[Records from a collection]
=-=-=-=-=
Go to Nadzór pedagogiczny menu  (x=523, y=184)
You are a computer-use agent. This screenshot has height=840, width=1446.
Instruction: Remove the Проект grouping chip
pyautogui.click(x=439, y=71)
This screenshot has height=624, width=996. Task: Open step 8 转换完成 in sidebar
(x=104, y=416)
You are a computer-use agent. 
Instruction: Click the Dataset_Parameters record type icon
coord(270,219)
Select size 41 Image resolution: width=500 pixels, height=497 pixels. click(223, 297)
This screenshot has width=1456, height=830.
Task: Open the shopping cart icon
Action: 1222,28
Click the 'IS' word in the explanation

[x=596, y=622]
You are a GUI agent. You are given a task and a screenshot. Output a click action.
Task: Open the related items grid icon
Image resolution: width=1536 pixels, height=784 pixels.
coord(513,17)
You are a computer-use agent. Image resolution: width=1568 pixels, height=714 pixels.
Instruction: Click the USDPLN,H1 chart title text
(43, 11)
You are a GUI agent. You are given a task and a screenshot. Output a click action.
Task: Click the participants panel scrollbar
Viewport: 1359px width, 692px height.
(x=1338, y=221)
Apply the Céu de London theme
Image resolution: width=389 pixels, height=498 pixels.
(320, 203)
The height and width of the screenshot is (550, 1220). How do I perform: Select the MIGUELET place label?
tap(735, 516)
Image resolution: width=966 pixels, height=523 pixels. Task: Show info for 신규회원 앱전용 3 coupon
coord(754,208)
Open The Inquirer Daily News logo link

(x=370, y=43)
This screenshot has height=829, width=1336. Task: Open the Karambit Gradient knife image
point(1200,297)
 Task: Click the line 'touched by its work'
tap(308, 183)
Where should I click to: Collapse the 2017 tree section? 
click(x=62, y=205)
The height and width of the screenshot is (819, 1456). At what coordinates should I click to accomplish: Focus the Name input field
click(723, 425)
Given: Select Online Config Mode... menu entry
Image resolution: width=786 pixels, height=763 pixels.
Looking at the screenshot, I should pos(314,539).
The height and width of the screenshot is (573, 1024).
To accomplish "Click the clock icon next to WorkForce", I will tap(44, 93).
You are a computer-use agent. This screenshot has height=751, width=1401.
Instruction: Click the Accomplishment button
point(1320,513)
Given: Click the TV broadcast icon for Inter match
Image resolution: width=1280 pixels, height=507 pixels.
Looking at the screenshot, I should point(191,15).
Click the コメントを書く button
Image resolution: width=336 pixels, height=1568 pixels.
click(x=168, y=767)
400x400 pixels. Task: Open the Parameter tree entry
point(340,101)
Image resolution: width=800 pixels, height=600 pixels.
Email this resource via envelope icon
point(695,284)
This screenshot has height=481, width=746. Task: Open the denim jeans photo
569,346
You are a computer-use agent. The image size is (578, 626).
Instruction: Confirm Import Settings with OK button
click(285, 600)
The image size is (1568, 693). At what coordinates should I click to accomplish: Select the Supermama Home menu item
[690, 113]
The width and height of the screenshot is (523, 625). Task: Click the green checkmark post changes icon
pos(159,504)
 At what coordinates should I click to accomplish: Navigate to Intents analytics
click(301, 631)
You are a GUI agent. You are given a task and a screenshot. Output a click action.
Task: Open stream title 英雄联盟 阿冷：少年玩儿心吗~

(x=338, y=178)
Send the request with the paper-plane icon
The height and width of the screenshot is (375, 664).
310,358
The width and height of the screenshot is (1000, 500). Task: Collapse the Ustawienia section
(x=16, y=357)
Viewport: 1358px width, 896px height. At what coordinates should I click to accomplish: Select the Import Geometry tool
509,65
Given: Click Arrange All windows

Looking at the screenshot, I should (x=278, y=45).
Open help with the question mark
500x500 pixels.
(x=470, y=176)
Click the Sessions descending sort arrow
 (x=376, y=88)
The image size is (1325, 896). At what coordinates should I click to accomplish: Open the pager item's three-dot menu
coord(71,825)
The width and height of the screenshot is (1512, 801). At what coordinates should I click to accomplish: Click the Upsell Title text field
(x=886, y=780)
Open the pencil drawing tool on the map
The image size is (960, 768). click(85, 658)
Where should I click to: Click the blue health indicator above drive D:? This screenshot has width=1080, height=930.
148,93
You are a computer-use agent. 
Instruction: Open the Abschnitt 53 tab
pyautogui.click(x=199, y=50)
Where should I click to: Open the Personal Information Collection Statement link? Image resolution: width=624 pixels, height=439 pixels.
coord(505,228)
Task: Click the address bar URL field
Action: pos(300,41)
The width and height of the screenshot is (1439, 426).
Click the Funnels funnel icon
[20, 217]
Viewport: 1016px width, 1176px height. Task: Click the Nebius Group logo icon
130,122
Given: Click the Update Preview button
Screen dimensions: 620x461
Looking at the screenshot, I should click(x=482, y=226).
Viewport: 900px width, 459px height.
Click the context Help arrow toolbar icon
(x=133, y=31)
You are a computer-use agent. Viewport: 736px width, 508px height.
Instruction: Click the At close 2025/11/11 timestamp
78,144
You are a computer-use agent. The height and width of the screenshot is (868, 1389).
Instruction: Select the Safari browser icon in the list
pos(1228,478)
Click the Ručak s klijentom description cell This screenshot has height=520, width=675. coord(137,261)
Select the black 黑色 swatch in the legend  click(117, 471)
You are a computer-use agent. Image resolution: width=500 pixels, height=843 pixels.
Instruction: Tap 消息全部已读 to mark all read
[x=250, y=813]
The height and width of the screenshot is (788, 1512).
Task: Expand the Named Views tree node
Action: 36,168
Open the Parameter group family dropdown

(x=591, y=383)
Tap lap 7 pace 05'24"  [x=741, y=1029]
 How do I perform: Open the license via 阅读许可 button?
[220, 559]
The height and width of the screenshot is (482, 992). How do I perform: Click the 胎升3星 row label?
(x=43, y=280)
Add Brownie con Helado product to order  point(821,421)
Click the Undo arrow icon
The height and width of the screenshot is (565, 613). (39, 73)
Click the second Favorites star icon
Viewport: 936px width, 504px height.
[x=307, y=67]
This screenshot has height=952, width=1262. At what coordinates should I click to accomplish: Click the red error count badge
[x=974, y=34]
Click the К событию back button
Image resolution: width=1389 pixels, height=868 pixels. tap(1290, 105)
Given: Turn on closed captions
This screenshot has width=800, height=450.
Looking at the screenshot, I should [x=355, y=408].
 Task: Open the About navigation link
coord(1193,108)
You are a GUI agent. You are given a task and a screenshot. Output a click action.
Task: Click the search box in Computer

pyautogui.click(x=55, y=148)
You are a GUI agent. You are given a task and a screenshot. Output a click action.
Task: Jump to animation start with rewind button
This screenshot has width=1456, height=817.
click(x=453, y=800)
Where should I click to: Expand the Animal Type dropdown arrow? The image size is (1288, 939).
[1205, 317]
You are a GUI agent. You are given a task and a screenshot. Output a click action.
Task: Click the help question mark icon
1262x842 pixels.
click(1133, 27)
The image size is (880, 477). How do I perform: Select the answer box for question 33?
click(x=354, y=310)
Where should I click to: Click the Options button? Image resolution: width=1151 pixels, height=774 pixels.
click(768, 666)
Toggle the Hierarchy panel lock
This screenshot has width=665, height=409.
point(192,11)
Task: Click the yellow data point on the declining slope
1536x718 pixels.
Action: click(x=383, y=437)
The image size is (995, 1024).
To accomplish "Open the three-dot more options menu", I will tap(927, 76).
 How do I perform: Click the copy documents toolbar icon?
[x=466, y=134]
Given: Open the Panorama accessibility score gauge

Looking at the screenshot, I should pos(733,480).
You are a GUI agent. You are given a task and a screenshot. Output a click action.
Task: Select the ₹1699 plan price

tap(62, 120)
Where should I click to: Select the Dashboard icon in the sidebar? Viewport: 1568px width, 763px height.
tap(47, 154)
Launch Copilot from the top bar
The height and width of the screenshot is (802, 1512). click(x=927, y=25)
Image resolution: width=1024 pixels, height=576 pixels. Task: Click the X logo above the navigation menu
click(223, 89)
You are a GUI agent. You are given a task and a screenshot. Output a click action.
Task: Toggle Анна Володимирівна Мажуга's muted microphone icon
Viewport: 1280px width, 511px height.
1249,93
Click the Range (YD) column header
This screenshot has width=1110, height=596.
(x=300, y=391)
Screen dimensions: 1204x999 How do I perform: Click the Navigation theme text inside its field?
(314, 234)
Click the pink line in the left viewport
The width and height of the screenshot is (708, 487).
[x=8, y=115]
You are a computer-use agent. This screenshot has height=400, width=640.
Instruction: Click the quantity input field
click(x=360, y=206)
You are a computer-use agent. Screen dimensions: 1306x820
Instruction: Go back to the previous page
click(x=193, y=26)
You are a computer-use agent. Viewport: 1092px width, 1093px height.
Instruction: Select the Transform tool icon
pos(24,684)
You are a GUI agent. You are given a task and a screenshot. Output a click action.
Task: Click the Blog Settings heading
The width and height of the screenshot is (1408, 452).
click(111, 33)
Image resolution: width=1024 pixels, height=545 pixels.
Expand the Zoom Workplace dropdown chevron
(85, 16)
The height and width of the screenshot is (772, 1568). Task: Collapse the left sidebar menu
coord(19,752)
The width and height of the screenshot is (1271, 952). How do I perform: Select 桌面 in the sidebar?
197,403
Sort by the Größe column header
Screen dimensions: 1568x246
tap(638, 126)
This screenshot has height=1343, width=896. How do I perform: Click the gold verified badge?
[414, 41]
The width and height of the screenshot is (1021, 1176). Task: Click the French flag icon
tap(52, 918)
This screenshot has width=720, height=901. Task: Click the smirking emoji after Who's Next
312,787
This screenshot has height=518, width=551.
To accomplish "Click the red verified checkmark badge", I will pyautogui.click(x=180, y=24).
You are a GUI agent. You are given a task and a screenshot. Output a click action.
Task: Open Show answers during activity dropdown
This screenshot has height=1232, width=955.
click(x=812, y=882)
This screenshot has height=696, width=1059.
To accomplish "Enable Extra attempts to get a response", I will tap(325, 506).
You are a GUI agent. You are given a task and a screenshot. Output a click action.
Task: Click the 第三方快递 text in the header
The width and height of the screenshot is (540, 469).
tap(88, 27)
=-=-=-=-=
Copy out the records verbatim, starting at the line that contains "has height=840, width=1446." and ending at the line that contains "click(x=62, y=205)", with both of those lines included.

You are a computer-use agent. This screenshot has height=840, width=1446.
Instruction: Remove the Проект grouping chip
pyautogui.click(x=439, y=71)
This screenshot has height=624, width=996. Task: Open step 8 转换完成 in sidebar
(x=104, y=416)
You are a computer-use agent. 
Instruction: Click the Dataset_Parameters record type icon
coord(270,219)
Select size 41 Image resolution: width=500 pixels, height=497 pixels. click(223, 297)
This screenshot has width=1456, height=830.
Task: Open the shopping cart icon
Action: 1222,28
Click the 'IS' word in the explanation

[x=596, y=622]
You are a GUI agent. You are given a task and a screenshot. Output a click action.
Task: Open the related items grid icon
Image resolution: width=1536 pixels, height=784 pixels.
coord(513,17)
You are a computer-use agent. Image resolution: width=1568 pixels, height=714 pixels.
Instruction: Click the USDPLN,H1 chart title text
(43, 11)
You are a GUI agent. You are given a task and a screenshot. Output a click action.
Task: Click the participants panel scrollbar
Viewport: 1359px width, 692px height.
(x=1338, y=221)
Apply the Céu de London theme
Image resolution: width=389 pixels, height=498 pixels.
(320, 203)
The height and width of the screenshot is (550, 1220). How do I perform: Select the MIGUELET place label?
tap(735, 516)
Image resolution: width=966 pixels, height=523 pixels. Task: Show info for 신규회원 앱전용 3 coupon
coord(754,208)
Open The Inquirer Daily News logo link

(x=370, y=43)
This screenshot has height=829, width=1336. Task: Open the Karambit Gradient knife image
point(1200,297)
 Task: Click the line 'touched by its work'
tap(308, 183)
Where should I click to: Collapse the 2017 tree section? 
click(x=62, y=205)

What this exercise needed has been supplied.